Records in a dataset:
---

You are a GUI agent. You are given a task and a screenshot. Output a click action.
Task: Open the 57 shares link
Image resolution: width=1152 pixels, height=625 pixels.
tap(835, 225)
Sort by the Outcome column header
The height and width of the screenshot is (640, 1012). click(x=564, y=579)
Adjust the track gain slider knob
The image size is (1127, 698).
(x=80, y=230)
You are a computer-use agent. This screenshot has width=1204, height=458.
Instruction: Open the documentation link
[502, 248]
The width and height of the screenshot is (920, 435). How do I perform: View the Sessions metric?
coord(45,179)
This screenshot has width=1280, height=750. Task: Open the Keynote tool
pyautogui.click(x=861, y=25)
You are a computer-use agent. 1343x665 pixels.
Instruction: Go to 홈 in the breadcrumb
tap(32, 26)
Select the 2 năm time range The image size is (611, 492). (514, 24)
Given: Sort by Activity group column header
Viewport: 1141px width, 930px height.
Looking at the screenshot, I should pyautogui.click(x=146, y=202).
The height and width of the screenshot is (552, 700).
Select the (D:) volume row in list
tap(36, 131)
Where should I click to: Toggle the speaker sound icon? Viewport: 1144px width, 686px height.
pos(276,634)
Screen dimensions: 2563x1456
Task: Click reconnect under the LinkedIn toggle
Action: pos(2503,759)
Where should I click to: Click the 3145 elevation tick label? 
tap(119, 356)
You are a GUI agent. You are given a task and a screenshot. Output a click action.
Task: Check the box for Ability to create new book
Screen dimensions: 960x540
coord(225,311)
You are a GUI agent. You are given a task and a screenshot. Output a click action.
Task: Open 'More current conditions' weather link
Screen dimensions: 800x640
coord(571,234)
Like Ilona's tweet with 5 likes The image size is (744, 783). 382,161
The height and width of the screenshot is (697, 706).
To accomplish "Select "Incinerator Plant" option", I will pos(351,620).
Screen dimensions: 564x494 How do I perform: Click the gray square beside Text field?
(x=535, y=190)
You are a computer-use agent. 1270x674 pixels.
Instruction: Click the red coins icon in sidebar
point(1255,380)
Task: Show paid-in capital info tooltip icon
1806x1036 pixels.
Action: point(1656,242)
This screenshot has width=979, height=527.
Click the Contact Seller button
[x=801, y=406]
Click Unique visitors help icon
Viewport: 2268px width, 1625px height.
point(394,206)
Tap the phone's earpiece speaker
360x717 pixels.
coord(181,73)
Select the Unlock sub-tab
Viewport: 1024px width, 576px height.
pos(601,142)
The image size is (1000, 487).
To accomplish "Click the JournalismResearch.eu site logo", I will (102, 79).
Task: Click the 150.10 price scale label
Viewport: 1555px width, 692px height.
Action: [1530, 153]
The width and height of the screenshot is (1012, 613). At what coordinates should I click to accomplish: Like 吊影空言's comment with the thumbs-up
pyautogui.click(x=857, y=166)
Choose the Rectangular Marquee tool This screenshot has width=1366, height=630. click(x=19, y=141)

---

Update the listing so that each "pixels" becomes "px", with everything else left as it is.

▸ **TASK ANSWER**:
You are a GUI agent. You are given a task and a screenshot. Output a click action.
Task: Open the 57 shares link
Image resolution: width=1152 px, height=625 px.
tap(835, 225)
Sort by the Outcome column header
The height and width of the screenshot is (640, 1012). click(x=564, y=579)
Adjust the track gain slider knob
The image size is (1127, 698).
(x=80, y=230)
You are a computer-use agent. This screenshot has width=1204, height=458.
Instruction: Open the documentation link
[502, 248]
The width and height of the screenshot is (920, 435). How do I perform: View the Sessions metric?
coord(45,179)
This screenshot has width=1280, height=750. Task: Open the Keynote tool
pyautogui.click(x=861, y=25)
You are a computer-use agent. 1343x665 px.
Instruction: Go to 홈 in the breadcrumb
tap(32, 26)
Select the 2 năm time range The image size is (611, 492). (514, 24)
Given: Sort by Activity group column header
Viewport: 1141px width, 930px height.
Looking at the screenshot, I should pyautogui.click(x=146, y=202).
The height and width of the screenshot is (552, 700).
Select the (D:) volume row in list
tap(36, 131)
Where should I click to: Toggle the speaker sound icon? Viewport: 1144px width, 686px height.
pos(276,634)
Screen dimensions: 2563x1456
Task: Click reconnect under the LinkedIn toggle
Action: pos(2503,759)
Where should I click to: Click the 3145 elevation tick label? 
tap(119, 356)
You are a GUI agent. You are given a task and a screenshot. Output a click action.
Task: Check the box for Ability to create new book
Screen dimensions: 960x540
coord(225,311)
You are a GUI agent. You are given a task and a screenshot. Output a click action.
Task: Open 'More current conditions' weather link
Screen dimensions: 800x640
coord(571,234)
Like Ilona's tweet with 5 likes The image size is (744, 783). 382,161
The height and width of the screenshot is (697, 706).
To accomplish "Select "Incinerator Plant" option", I will pos(351,620).
Screen dimensions: 564x494 How do I perform: Click the gray square beside Text field?
(x=535, y=190)
You are a computer-use agent. 1270x674 px.
Instruction: Click the red coins icon in sidebar
point(1255,380)
Task: Show paid-in capital info tooltip icon
1806x1036 px.
Action: point(1656,242)
This screenshot has width=979, height=527.
Click the Contact Seller button
[x=801, y=406]
Click Unique visitors help icon
Viewport: 2268px width, 1625px height.
point(394,206)
Tap the phone's earpiece speaker
360x717 px.
coord(181,73)
Select the Unlock sub-tab
Viewport: 1024px width, 576px height.
pos(601,142)
The image size is (1000, 487).
To accomplish "Click the JournalismResearch.eu site logo", I will (102, 79).
Task: Click the 150.10 price scale label
Viewport: 1555px width, 692px height.
Action: [1530, 153]
The width and height of the screenshot is (1012, 613). At what coordinates should I click to accomplish: Like 吊影空言's comment with the thumbs-up
pyautogui.click(x=857, y=166)
Choose the Rectangular Marquee tool This screenshot has width=1366, height=630. click(x=19, y=141)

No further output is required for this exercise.